Let's say there is a line $L$, with an equation $y=mx+b$. We also know that there is a point with coordinates $(p,q)$, which we can call as point $Q$. What are the equations of the lines that intersect line $L$ at a $45^\circ$ and pass through point $Q$(any form is fine, but slope-intercept form would be preferable)?
I was thinking to first find the slope of these lines, and then use the point-slope equation for each slope to get the final equations.
MY APPROACH:
I first found the slope of the final lines. I did so by first finding the y-intercept of $L$, which $(0,b)$. Let's denote this point as $M$. I then drew a circle with center $M$ and radius $1$. I then drew a line perpendicular to $L$ that passed threw $M$. Let's say this line is $P$. I then found the intersection of circle $M$ and the line $P$, which I denoted as $I$. I then drew a circle with center $I$ and radius $1$. I also drew a line parallel to $L$ that passed through $I$. I then found the intersection between this line and circle $I$, which I denoted as $A$ and $B$. I then found the slope of $\overline {AM}$ and $\overline{BM}$, which I will call $m_a$ and $m_b$, respectively. I finally used the point-slope equation with slope $m_a$ and $m_b$ and point $Q$ to find the final equations. Below is an example graph:
Is this the correct approach? Are there other ways to do this? Thanks in advance.

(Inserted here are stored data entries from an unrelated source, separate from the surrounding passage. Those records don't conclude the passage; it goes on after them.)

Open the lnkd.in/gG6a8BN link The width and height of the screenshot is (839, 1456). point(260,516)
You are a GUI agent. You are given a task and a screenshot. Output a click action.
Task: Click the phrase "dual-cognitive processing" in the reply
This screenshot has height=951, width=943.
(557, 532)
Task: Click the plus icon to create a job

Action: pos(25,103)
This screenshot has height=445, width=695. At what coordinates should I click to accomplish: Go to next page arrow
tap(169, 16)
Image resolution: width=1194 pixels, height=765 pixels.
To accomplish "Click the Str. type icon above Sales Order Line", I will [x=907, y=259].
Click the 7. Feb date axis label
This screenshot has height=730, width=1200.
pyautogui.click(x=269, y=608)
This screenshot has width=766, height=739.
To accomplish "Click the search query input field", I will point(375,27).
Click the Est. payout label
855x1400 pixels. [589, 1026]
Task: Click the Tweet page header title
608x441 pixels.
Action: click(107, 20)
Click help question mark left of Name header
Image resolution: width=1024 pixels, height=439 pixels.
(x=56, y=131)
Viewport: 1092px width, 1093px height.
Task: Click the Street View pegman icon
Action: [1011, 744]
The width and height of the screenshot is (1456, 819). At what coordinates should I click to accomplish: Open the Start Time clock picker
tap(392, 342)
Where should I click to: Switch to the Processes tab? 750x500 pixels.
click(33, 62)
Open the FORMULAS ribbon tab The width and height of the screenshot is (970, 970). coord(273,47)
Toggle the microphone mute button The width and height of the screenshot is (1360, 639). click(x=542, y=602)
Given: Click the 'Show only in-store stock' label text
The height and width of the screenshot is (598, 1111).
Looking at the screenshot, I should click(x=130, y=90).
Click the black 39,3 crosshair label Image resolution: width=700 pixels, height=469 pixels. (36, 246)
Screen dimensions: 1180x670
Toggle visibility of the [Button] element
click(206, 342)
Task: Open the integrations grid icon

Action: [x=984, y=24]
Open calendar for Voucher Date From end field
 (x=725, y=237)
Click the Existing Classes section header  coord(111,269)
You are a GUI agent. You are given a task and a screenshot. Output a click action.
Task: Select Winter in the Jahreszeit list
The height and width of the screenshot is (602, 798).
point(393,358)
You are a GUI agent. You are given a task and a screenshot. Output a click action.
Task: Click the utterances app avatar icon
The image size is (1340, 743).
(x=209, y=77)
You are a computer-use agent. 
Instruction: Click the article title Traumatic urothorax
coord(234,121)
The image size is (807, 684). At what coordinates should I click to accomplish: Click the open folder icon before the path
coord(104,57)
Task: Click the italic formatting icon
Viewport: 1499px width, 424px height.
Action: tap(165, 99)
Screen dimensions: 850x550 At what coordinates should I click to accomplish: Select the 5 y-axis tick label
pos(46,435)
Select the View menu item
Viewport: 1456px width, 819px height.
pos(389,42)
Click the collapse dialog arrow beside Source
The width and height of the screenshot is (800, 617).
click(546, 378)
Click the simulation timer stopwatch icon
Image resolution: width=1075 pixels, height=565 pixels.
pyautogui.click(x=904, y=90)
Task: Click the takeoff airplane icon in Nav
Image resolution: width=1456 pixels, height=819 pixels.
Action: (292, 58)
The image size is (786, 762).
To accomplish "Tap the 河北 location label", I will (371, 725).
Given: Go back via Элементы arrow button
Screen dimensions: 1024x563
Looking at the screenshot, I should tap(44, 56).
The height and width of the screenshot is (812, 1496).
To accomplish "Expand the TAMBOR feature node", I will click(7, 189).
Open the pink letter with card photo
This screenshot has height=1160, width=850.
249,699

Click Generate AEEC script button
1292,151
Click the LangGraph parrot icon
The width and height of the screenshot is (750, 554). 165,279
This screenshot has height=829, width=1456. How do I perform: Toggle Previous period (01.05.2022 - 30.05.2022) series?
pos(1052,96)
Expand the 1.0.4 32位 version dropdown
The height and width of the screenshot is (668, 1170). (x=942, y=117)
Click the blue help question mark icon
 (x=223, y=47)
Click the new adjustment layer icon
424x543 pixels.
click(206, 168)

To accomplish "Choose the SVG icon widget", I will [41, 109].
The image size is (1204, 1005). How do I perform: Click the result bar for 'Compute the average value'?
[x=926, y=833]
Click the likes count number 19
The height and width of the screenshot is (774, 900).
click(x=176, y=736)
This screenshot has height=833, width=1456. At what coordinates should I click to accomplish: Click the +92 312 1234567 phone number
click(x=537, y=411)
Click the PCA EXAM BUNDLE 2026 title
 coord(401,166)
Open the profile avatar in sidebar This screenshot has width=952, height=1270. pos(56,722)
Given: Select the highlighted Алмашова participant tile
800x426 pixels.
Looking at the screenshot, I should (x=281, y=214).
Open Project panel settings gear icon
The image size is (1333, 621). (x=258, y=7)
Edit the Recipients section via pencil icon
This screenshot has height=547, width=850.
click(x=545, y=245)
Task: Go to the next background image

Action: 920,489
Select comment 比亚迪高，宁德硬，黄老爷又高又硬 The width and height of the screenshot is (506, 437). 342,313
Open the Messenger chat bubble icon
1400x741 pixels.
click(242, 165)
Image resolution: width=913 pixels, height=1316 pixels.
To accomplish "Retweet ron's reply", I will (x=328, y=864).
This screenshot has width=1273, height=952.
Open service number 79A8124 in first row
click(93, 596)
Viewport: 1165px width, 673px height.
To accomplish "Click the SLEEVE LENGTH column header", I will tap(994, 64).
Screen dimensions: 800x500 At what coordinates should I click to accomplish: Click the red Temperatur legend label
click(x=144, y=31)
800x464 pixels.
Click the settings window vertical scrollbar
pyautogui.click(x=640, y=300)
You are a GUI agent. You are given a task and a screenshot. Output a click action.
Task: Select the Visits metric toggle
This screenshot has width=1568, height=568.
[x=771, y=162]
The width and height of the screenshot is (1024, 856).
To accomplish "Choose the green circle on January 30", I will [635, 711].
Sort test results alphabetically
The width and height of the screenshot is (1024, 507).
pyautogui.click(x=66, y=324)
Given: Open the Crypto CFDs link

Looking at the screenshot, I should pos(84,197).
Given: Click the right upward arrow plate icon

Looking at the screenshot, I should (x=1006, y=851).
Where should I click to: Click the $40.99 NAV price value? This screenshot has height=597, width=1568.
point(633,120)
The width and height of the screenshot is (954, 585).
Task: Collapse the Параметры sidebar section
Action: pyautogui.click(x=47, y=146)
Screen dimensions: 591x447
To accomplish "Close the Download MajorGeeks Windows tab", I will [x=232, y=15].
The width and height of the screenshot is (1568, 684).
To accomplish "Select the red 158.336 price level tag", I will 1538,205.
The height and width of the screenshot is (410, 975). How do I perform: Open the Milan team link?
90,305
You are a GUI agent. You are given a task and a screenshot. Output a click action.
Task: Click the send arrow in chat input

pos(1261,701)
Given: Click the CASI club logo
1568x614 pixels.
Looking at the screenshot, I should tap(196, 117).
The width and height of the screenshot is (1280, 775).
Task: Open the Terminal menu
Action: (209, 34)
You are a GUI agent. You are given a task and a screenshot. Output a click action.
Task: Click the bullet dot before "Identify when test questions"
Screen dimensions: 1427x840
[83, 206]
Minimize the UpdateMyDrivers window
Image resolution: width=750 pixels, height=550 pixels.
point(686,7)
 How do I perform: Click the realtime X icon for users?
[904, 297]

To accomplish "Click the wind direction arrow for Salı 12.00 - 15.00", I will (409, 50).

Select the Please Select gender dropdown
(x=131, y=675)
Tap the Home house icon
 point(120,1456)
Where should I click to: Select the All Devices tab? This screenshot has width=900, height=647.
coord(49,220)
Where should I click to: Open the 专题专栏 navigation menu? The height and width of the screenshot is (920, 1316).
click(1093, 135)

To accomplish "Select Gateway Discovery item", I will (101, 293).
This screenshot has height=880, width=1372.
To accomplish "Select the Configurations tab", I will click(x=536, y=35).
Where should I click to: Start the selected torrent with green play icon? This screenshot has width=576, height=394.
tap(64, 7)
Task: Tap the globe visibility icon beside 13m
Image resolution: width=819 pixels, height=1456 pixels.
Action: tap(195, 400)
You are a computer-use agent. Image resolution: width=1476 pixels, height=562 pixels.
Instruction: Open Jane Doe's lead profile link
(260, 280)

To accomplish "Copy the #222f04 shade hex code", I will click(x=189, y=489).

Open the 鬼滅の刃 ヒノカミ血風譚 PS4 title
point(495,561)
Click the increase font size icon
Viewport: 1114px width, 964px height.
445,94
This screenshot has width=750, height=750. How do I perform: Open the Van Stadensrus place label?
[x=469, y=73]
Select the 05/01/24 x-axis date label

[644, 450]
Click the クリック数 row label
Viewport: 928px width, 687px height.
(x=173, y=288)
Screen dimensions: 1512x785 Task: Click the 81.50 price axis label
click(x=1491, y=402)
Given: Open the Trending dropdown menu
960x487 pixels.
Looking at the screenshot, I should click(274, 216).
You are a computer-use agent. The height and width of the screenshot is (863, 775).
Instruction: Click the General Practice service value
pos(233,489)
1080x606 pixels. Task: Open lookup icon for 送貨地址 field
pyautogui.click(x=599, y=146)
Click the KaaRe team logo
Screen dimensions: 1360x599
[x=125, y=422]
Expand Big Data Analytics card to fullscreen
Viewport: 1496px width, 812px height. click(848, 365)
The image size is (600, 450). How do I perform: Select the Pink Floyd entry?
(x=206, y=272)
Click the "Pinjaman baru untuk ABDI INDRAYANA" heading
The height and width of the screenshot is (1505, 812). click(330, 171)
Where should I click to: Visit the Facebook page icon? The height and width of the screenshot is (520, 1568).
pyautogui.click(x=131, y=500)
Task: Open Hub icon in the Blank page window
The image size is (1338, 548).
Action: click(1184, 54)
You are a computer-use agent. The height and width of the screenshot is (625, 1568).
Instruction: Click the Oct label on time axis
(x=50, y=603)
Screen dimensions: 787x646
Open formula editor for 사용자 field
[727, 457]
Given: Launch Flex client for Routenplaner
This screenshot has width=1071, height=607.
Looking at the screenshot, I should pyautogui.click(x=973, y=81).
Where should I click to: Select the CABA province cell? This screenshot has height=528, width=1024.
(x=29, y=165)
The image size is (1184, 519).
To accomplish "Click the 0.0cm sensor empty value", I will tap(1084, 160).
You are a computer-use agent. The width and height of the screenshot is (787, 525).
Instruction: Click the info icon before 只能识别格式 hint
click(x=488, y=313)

That certainly works, but for this problem I think it’s much more convenient to work with the point-normal form of equation of a line: the line through $P=(x_p,y_p)$ with normal $(a,b)$ has the equation $a(x-x_p)+b(y-y_p)=0$.
The lines that you are tasked with finding are the angle bisectors of the lines through $Q$ that are parallel and perpendicular to $L$. Writing the equation of $L$ as $mx-y+b=0$, we can see that its normal is $(m,-1)$, so an equation of the parallel line through $Q$ is $m(x-p)-(y-q)=0$ and an equation of the perpendicular is $(x-p)+m(y-q)=0$. Using a fairly well-known formula, the equations of their angle bisectors are then $m(x-p)-(y-q)=\pm((x-p)+m(y-q))$, which you can rearrange as desired.
If you don’t happen to know the formula for angle bisectors of a pair of lines, you can proceed by first finding the normals to the two bisectors: they will be angle bisectors of the normals of the parallel and perpendicular lines through $Q$. For this, we don’t need to know their complete equations. We already know that the normal to the parallel line is $(m,-1)$, so the perpendicular normal is $(1,m)$. These vectors have equal lengths, so their angle bisectors are simply their sum and difference, namely, $(m+1,m-1)$ and $(1-m,1+m)$. Using the point-slope form from above, the equations of the two 45-degree lines are $(m+1)(x-p)+(m-1)(y-q)=0$ and $(1-m)(x-p)+(1+m)(y-q)=0$. I’ll leave verifying that the equations derived using these two methods are equivalent to you.